Holistic Detection – Fantasy or Reality?
The gains made in the financial services sector from the application of various forms of appropriate artificial intelligence are already making a difference. The challenge that practitioners are now presenting to the technologists is the next dimension – using these advances to achieve holistic analytics that combine a mixture of data types and involve both structured and unstructured data.
Huge benefit is being reaped in terms of false positive reduction using machine learning, compared to traditional approaches. The use of Natural Language Processing (NLP) is helping to track down the more obvious forms of market abuse and misconduct that are present in most capital markets focused institutions. The ability to achieve truly holistic monitoring is surveillance nirvana, but who is actually doing it?
Radar took time out to look at a case study at a highly reputable asset manager that has solved the problem, working closely with two data scientists and their account manager at Behavox. This client is extremely conservative and careful; it looks to the highest standards of regulatory compliance globally and challenges itself to achieve these. It has an impeccable regulatory record.
The primary focus for the client was to identify potential insider trading by the employees of the manager, the passing and use of material nonpublic information (MNPI), and cyber risk related to sensitive information being sent out of the institution that was proprietary to it. In particular, there was a need to monitor the use of, and relationships with, external expert networks that are crucial to the management of the positions, and trading decisions within the core portfolios.
The original approach to compliance was relatively simple; using lexicons, a large number of the compliance team’s manual hours, and some spreadsheets. The manager was processing ecommunications (ecomms) alerts derived from its own automated solution by a legacy provider, and then cross referencing these to records in three other systems of record/control that covered trades, personal account transactions and greylists combined with chinese wall data. The existing approach involved extensive commitment from the compliance team in hours devoted to the process.
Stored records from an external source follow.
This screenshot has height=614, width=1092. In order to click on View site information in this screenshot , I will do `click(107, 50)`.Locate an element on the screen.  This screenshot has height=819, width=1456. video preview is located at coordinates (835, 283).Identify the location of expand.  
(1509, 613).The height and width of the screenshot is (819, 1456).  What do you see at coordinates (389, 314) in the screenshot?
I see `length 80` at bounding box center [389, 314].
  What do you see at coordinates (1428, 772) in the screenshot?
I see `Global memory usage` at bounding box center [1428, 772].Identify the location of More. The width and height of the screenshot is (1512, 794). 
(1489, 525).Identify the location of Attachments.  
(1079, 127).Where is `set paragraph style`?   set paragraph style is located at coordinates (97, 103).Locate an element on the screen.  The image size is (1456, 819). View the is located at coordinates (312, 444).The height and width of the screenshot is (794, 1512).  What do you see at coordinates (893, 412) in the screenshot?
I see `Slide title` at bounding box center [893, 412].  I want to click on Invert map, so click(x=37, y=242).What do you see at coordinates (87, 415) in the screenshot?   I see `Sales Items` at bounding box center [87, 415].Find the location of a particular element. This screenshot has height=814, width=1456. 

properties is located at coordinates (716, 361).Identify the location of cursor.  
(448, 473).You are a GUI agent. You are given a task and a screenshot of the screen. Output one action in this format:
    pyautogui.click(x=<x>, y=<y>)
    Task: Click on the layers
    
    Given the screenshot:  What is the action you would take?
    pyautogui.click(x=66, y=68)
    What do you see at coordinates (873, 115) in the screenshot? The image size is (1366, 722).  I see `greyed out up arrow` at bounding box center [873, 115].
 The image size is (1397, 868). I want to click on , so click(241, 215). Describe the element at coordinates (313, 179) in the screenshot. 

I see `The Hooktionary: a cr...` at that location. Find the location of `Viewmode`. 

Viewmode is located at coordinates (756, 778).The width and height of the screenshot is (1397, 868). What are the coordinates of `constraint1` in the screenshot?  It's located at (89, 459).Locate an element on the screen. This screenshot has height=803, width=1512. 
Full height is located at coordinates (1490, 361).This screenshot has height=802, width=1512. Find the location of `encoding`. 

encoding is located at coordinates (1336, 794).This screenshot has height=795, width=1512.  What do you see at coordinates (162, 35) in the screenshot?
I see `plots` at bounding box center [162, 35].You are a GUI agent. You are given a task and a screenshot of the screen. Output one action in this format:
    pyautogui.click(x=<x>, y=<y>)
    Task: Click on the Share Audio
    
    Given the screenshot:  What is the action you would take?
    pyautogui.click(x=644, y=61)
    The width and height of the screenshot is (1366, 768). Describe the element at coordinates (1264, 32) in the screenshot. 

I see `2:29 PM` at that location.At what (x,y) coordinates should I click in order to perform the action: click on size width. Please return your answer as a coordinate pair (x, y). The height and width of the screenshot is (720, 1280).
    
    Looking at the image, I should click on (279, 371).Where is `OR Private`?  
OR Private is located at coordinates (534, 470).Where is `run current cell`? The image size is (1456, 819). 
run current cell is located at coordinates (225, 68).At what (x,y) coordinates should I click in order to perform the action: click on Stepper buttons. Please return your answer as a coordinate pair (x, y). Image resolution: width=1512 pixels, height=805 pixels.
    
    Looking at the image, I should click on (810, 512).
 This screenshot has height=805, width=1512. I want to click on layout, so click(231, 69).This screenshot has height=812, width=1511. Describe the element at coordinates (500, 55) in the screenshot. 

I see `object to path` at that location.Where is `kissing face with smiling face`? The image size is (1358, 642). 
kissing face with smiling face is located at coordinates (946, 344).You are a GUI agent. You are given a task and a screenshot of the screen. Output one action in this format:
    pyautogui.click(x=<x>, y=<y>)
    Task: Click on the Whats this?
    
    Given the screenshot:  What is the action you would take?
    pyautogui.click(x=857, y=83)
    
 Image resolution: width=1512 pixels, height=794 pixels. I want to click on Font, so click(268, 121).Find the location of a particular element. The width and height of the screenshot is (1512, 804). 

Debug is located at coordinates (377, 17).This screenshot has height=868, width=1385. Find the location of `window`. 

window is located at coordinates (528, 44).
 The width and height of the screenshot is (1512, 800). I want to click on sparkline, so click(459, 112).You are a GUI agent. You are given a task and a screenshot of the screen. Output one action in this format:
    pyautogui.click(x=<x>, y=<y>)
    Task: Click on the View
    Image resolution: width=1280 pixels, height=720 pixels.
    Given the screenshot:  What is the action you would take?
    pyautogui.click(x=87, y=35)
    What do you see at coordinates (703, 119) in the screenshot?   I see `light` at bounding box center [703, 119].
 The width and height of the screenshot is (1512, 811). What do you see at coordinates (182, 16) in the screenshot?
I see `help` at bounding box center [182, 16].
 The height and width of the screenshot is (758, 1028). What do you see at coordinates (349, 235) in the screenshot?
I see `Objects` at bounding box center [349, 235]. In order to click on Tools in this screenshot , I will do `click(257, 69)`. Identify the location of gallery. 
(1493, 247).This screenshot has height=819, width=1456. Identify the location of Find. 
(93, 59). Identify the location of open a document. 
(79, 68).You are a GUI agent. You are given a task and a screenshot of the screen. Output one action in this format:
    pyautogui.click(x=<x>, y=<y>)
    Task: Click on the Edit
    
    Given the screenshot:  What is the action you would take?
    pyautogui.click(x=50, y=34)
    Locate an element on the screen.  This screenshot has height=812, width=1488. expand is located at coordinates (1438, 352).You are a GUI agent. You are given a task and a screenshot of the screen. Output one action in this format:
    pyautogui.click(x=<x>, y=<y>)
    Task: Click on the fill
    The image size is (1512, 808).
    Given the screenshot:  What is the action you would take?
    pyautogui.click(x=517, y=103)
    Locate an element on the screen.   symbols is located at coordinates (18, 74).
The proof of concept (PoC) started in the first quarter of 2018 and took three months to complete. The client dictated what it wanted to see in terms of alerts and worked with two data scientists from Behavox to build the logic behind these and test them thoroughly on the PoC data set. Nine scenarios were created that were calibrated to the client from out of the box scenarios; three new ones were developed as custom to the client. Value was seen immediately in the quality of the alerts and the ability to reduce false positives markedly.
More work was done with the compliance team by the scenario analysts to fine-tune the scenarios and improve their accuracy. Three months later the client approved the move towards production for the 12 scenarios. The potential to reduce three sets of siloed alerts to just one was close to being achieved.
Challenges for this project
Without doubt the biggest challenge was creating and populating the data fields for ingestion that could capture the trade ID and transaction information. It also required a significant amount of data mapping for the personal transaction data, as well as the greylist data and the chinese wall status. Related to all this was the frequency of update of this underlying data, and then connecting that to the data in the scenarios. This all made the schema for ingestion more complex. The expert network data also took time to standardise and understand. The ability to solve the challenge was facilitated significantly by the way that the client worked cooperatively to explain their own process, and learn of the technology’s limitations, for a highly collaborative outcome.
Key facts in this project
127 pages of documentation were created for the client to explain each of the scenarios comprehensively, and each script contained in these. The analysts ran through each line of code with the client to ensure they understood it and agreed with its aim.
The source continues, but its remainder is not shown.